On my last evening in Samarra, Kurtzman took me to meet Abu Mohammed, a former insurgent commander turned Sons of Iraq leader. As the muezzin from an adjacent mosque was blaring the post-iftar call to prayer, we pulled up in three Caymans to a handsome villa in Qadisiya. Abu Mohammed—an imposing and lean-faced man in his early 50s, clad in a white dishdasha, or traditional robe—greeted us in his courtyard and motioned for us to sit on plastic chairs arranged in a circle. Half a dozen other members of the Sons of Iraq welcomed us, including Abu Farouk, a hawk-nosed chain smoker and former tank driver in the Iran-Iraq war. Kurtzman had told me earlier that Abu Mohammed had led mortar teams against U.S. troops at the height of the Iraq insurgency, drawing on his experience as a rocket battalion commander in the Iraqi Army under Saddam. "In every country being occupied, there will be resistance," the former insurgent now began, balancing his 5-year-old son, Omar, in his lap. "And this is the legal right for any nation."
Abu Mohammed told me that his Sunni fighters had joined forces with the Americans last February only after their overtures to the Iraqi government had been rebuffed. "The U.S. was our last option," he acknowledged. "When the Americans came to this city, we didn't have a shared enemy. But now we have an enemy which both sides want to fight." The cooperation had been fruitful, Abu Mohammed said, yet he was concerned about the future. Al-Maliki's Shiite-dominated government was about to take control of the 53,000 Sunni fighters in Baghdad, and would soon turn its attention to Anbar and Salahuddin provinces. Despite talk of integrating the Sons of Iraq into the Iraqi security forces, he said, "we've tried to get the government to hire some of our fighters as policemen. But until now we didn't see a single person hired."

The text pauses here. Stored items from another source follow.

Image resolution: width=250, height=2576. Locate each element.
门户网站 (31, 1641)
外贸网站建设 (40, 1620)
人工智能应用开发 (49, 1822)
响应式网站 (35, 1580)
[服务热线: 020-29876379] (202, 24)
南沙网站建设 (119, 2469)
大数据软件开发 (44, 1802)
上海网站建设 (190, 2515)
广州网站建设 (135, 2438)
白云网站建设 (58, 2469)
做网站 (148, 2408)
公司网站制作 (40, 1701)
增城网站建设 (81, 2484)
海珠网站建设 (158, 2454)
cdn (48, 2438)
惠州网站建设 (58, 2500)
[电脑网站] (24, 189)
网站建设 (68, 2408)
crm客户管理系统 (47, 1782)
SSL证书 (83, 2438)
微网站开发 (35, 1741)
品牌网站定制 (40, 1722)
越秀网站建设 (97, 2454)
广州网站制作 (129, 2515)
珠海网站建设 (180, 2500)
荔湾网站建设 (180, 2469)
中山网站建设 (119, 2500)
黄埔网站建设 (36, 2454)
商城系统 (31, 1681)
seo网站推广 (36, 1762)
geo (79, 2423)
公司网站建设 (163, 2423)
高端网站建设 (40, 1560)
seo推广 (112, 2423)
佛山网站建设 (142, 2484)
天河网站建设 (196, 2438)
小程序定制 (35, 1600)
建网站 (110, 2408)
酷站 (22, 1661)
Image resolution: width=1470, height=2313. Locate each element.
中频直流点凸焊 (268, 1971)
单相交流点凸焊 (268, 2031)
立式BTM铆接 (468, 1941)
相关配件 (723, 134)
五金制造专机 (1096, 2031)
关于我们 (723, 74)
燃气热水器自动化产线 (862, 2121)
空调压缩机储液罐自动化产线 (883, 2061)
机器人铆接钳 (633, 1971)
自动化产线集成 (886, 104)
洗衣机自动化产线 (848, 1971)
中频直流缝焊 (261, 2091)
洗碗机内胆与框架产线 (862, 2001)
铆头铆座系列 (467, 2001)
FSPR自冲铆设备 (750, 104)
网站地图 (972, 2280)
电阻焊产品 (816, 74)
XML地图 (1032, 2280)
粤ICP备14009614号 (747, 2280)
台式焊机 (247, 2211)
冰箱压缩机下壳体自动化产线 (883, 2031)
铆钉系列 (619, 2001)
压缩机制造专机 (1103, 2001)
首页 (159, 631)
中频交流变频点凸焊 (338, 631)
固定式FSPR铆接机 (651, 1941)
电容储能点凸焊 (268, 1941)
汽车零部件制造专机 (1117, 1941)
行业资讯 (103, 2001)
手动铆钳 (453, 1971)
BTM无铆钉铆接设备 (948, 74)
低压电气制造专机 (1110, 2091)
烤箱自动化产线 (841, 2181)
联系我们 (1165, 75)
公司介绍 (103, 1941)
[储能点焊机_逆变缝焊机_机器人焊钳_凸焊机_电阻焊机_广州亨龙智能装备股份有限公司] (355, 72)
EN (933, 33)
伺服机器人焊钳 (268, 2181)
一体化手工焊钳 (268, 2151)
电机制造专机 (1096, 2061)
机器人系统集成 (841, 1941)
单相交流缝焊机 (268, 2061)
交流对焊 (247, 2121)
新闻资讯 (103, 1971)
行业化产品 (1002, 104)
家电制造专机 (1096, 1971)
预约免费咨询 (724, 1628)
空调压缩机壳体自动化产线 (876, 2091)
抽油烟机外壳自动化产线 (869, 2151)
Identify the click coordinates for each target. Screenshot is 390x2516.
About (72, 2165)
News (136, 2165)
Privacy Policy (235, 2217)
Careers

Kurtzman confirmed that even though Samarra's police force is woefully understrength, the Iraqi government was dragging its feet in hiring. "A Shia-dominated central government in a city that blew up one of the holiest shrines in the Shia world has a lot of bitterness against the people [of Samarra]," Kurtzman said. "That's why, in nine months, you haven't gotten police hired from here." Abu Mohammed insisted that his men were committed to peace, that rebuilding the shrine would benefit everyone in Samarra. But stability, he said, depended on jobs for the Sons of Iraq, and "we don't trust the Iraqi government."
Back at the Askariya Shrine, Haidar al-Yacoubi, the Shiite from Baghdad who serves as a technical adviser to the reconstruction project, gestured proudly at the workers sorting rubble in the courtyard. The integration of Shiites and Sunnis at the site, he said, would send a message to the world. "We don't make the Sunni-Shia difference important here," al-Yacoubi said, as we watched a Caterpillar bulldozer push debris through the mosaic-inlaid main gate. "Iraq is a kind of rainbow, so when we rebuild this mosque, we try to pick from each [group]." It remains to be seen, of course, whether such generous sentiments can be sustained—not only at the Mosque of the Golden Dome, but in Samarra and the rest of Iraq.
Freelance writer Joshua Hammer is based in Berlin.
Photographer Max Becherer lives in Cairo.